Alpes du sud : le journal « La Marseillaise », « doyen » des médias régionaux, fait son retour dans nos départements
À partir du 7 février 2026, le journal quotidien La Marseillaise sera à nouveau distribué dans les Alpes du sud, enrichi d’articles couvrant l’actualité des Alpes du sud et Alpes de Haute-Provence.
Un nouveau quotidien dans le paysage médiatique des Alpes du sud. La Marseillaise est « né dans la résistance à l’occupation nazie et est imprégné des valeurs du Conseil national de la Résistance », rappelle son président et directeur éditorial Léo Purguette. Actuellement diffusé quotidiennement dans les Bouches-du-Rhône, le Var et le Vaucluse, et de manière hebdomadaire dans le Gard et dans l’Héraut, le quotidien a déjà été présent dans les Alpes du sud par le passé, avant de s’en retirer, tout comme il avait quitté le Vaucluse. Du fait de difficultés financières, « la précédente direction avait estimé qu’il fallait prendre cette décision », explique Léo Purguette.
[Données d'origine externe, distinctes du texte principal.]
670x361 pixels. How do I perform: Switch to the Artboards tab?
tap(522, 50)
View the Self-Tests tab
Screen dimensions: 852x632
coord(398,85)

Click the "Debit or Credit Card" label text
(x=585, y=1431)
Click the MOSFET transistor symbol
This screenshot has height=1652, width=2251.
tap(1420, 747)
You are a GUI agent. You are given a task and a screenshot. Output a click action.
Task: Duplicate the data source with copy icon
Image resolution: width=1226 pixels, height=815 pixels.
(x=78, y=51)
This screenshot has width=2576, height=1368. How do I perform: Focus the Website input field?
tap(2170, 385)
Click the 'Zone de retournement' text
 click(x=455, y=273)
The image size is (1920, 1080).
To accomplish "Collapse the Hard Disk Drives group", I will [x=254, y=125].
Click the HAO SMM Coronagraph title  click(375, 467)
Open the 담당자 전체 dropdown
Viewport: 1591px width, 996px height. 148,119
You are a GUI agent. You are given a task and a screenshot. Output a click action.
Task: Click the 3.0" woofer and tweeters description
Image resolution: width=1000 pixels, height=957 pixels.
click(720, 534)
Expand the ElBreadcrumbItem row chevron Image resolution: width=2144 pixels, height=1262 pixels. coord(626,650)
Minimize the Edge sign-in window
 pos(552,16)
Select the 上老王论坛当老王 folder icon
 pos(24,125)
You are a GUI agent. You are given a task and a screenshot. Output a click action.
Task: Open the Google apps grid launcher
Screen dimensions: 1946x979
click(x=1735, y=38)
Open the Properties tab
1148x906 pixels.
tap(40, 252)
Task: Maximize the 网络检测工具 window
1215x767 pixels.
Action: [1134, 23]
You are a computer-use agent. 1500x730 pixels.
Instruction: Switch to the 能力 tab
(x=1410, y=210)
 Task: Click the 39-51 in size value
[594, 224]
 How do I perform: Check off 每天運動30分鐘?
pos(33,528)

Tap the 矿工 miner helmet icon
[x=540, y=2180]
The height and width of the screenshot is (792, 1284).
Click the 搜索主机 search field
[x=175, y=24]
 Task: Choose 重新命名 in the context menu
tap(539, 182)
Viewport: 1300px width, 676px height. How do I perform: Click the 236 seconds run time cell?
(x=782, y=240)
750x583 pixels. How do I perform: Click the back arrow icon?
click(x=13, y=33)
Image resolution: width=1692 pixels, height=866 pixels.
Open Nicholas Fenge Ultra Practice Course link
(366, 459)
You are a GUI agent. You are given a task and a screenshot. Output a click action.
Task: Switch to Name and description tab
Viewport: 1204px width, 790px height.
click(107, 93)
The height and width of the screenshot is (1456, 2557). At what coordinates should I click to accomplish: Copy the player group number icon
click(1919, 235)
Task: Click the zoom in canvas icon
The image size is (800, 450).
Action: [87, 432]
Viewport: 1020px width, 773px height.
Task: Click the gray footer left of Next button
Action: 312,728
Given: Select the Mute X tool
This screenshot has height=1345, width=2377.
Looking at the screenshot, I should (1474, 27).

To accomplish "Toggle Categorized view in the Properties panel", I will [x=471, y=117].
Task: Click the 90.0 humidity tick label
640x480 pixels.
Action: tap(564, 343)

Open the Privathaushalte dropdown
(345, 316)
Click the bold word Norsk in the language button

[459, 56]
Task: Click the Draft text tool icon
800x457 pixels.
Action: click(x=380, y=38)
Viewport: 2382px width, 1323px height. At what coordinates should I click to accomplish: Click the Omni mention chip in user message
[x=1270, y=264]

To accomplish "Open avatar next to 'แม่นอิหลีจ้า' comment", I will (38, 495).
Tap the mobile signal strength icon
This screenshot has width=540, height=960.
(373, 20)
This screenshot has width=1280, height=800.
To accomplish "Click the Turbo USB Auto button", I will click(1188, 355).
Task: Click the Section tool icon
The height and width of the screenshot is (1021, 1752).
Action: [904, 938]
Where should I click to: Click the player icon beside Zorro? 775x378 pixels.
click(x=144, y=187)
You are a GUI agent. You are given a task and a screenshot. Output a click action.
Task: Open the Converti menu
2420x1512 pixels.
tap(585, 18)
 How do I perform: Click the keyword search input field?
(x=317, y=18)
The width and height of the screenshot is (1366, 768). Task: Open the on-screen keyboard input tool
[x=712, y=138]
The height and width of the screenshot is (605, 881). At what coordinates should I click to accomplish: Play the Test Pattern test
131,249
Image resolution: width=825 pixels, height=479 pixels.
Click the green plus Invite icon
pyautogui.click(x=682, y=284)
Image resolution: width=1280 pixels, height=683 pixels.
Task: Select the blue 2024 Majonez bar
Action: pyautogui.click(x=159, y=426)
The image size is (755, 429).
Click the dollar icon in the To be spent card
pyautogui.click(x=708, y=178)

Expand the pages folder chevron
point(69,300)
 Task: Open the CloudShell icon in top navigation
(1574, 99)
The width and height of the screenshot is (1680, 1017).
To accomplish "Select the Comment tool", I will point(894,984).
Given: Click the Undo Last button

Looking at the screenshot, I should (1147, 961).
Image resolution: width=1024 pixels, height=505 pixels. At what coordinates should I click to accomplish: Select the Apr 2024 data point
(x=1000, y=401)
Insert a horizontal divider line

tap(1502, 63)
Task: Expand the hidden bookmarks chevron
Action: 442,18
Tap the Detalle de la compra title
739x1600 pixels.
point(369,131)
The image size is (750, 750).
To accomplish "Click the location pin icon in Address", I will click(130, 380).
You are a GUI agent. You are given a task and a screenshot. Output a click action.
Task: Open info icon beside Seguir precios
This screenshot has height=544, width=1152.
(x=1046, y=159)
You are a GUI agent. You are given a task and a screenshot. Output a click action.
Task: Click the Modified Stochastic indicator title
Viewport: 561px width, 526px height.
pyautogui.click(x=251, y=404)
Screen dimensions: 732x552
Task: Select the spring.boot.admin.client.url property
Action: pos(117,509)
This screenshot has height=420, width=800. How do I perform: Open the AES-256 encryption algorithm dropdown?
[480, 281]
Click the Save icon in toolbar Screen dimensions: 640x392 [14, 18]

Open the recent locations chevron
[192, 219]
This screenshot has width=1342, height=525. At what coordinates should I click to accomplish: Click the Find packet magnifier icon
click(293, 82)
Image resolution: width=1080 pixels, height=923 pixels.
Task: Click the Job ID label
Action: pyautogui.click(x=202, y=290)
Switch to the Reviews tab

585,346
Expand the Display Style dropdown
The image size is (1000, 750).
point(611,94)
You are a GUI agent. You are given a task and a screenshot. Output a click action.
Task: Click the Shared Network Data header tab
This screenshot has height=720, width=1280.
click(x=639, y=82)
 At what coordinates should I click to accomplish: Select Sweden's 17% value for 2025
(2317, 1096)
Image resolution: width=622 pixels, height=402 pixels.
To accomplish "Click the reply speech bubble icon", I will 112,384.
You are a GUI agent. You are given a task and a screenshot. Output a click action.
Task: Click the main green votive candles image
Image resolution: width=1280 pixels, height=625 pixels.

Un retour soutenu par le comité des Amis de la Marseillaise dans les Alpes
« Nous, nous avons décidé de revenir dans le Vaucluse et d’une certaine manière, les alpins qui apprécient notre ligne éditoriale, notre indépendance vis à vis des puissances financières se sont dit : pourquoi pas nous ? », relate le président de La Marseillaise. Un comité des Amis de la Marseillaise s’est lancé dans les Alpes du sud, « ils ont frappé à toutes les portes, fait connaître le journal tel qu’il était aujourd’hui, organisé un grand banquet en novembre pour mobiliser autour de cette idée. Nous estimons que les conditions sont aujourd’hui réunies pour nous engager sur ce territoire ».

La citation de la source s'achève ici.